7 Mart 2021 Pazar

LÜBNAN, TÜRKİYE KARŞILAŞTIRMASI...

 

Bu gün size; İsrail in saldırganlığından orta doğuyu kan gölüne çevirmesinden;

         Mazlum, güçsüz  Lübnan’lılar dan,

         Mazlum ve güçsüz Filistinliler den söz edeceğim...

         Biz denizlerimizde özgürce yüzerken,

         Kumsallarımız da özgürce güneşlenirken

         İsrail’in bombalaması yüzünden...

         Lünanlı’lar denizin kenarına bile yaklaşamıyorlar...

         Özgürlüğümüzün kıymetini bilelim...

         ....

         Biz yazlık villalarımızda,

         Biz yazlık yaylalarımızda,

         Serinleyip, yaz mevsimini geçirmeye çalışırken,

         Lübnanlı’lar, evlerinin bodrum katında, burunlarını çıkartamıyorlar...

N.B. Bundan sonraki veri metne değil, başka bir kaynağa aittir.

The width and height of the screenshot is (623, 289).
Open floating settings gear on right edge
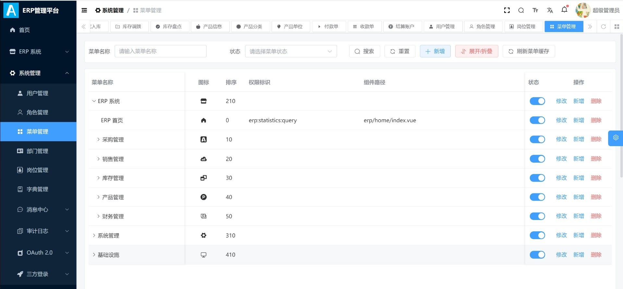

         Çünkü İsrail Bombalarıyla, her yeri ve herkesi bombalıyor...

         Özgürlüğümüzün değerini bilelim...

         ....

         Biz caddelerimizde, sokaklarımızda özgürce dolaşırken ,      

         Beyrut un caddeleri, sokaklarını, köprülerini, İsrail bombalarla havaya uçuruyor,

         İnsanların en masum ve hakkı olan yaşama haklarını elinden alıyor...

         On binlerce Lübnanlıya İSRAİL soy kırımı uyguluyor...

         Özgürlüğümüzün kıymetini bilelim...   ...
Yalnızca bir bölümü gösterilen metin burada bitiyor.